- Data in this exercise:
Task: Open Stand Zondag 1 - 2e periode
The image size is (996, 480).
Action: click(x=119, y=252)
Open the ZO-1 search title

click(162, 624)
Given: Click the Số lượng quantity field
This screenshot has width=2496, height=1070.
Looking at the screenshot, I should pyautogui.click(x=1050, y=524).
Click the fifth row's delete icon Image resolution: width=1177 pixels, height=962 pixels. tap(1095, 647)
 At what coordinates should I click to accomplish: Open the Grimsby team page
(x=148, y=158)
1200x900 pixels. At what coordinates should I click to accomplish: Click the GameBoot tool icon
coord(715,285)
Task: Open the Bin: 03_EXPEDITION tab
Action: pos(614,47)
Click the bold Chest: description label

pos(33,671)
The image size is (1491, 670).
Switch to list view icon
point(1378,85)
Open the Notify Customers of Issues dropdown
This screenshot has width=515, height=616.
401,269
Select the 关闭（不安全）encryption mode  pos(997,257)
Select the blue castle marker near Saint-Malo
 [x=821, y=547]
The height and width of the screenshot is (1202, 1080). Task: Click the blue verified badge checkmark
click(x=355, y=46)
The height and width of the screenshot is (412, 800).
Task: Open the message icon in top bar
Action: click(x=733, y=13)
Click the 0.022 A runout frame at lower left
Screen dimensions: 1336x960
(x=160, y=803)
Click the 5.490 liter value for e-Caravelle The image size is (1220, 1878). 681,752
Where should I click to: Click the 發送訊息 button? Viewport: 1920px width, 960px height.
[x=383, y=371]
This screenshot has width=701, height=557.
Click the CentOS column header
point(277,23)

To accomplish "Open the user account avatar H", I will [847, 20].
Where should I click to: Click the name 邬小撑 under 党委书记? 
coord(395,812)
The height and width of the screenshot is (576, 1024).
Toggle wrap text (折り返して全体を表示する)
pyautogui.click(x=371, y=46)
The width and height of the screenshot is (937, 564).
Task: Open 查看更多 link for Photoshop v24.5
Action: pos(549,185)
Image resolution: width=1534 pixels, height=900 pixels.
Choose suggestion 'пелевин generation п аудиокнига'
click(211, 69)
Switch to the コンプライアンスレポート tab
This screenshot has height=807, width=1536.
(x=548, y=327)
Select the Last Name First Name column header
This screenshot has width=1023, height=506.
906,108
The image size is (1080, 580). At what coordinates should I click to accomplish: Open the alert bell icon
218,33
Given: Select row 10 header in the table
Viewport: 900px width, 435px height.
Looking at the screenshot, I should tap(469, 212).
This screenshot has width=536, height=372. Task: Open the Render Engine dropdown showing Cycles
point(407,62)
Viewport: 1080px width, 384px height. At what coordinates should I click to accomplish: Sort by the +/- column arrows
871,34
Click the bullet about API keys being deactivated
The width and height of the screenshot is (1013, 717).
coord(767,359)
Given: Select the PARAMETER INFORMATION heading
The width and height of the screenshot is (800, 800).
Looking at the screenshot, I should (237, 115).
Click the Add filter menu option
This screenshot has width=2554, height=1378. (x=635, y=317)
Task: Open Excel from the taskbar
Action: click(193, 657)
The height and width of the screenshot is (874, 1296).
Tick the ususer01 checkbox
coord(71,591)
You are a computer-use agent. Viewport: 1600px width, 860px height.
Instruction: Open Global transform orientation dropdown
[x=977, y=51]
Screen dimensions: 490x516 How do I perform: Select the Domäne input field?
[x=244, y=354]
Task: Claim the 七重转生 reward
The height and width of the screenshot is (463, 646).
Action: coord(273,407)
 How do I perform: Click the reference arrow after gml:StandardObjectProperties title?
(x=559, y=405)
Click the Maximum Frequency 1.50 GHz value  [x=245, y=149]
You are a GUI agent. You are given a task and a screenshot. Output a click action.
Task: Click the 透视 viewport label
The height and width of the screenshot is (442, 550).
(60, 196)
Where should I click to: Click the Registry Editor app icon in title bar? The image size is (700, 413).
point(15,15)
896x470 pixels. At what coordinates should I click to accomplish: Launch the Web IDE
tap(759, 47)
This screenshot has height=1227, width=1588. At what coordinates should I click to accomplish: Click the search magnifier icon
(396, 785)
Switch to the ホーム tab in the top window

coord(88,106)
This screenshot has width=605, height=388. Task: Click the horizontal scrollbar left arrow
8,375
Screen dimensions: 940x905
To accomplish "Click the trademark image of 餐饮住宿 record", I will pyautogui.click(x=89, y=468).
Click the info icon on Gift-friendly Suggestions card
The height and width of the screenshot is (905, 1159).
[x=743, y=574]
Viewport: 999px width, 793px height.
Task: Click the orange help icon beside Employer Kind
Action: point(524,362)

- Work to be completed: If a line in the data above includes the string "value", copy it.

- Written answer:
Click the 5.490 liter value for e-Caravelle The image size is (1220, 1878). 681,752
Click the Maximum Frequency 1.50 GHz value  [x=245, y=149]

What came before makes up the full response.